Zonnevylle v Secretary, Department of Education (No 2)
[2020] NSWCATAD 298
•04 December 2020
Civil and Administrative Tribunal
New South Wales
Medium Neutral Citation: Zonnevylle v Secretary, Department of Education (No 2) [2020] NSWCATAD 298 Hearing dates: On the papers Date of orders: 15 October 2020 Decision date: 04 December 2020 Jurisdiction: Administrative and Equal Opportunity Division Before: S Higgins, Senior Member Decision: (1) The respondent’s request that the proceedings not be set down for hearing is refused.
(2) The proceedings are set down for hearing, by telephone, on Monday 26 October 2020 for one day commencing at 10.00am.
(3) By Monday 19 October 2020, the respondent is to file and serve its dismissal application (if any) together with any supporting evidence and legal arguments.
(4) By midday Friday 23 October 2020, the applicant is to file a summary response (not exceeding five pages) to any dismissal application the respondent may file and serve in accordance with order 2.
(5) In the event the respondent files and serves a dismissal application, that application will be heard at the commencement of the hearing on 26 October 2020. However, the respondent should also be prepared to proceed with the substantive application on that day, unless ordered otherwise.

= = =

▶ _PROMPT 1_: Please reproduce everything in the tribunal decision from "(4) By midday" down to "with order 2.".
▶ _PROMPT 2_: Summarize the tribunal decision in two sentences.
▶ _PROMPT 3_: According to the tribunal decision, who made the decision?

▶ _DATA LINES_:
= = =

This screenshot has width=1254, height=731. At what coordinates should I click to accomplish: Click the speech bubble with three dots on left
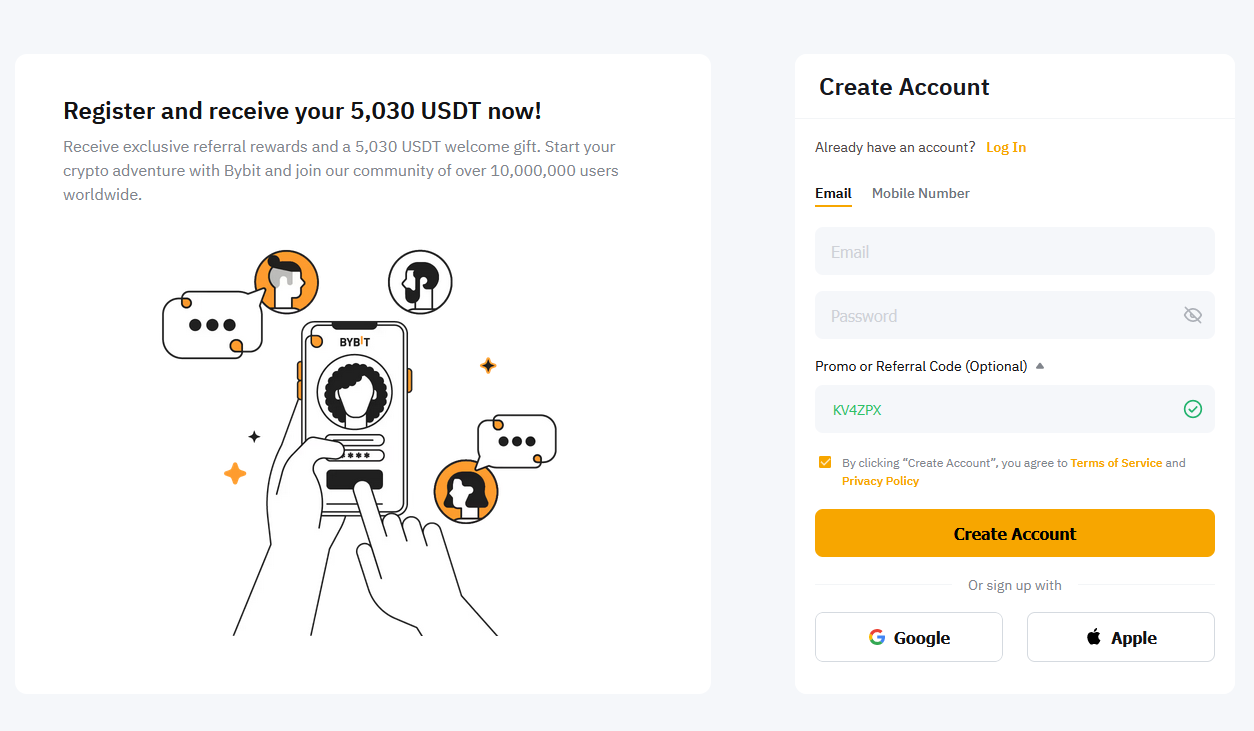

= = =

▶ _FINISHED ANSWER 1_:
(4) By midday Friday 23 October 2020, the applicant is to file a summary response (not exceeding five pages) to any dismissal application the respondent may file and serve in accordance with order 2.

▶ _FINISHED ANSWER 2_: The tribunal refused the respondent's request that the proceedings not be set down for hearing, and instead set them down for a one-day telephone hearing starting at 10.00am on Monday 26 October 2020. The respondent was to file and serve any dismissal application by 19 October 2020 and the applicant any summary response of no more than five pages by midday on 23 October 2020, with any such application to be heard at the start of the hearing.

▶ _FINISHED ANSWER 3_: S Higgins, Senior Member.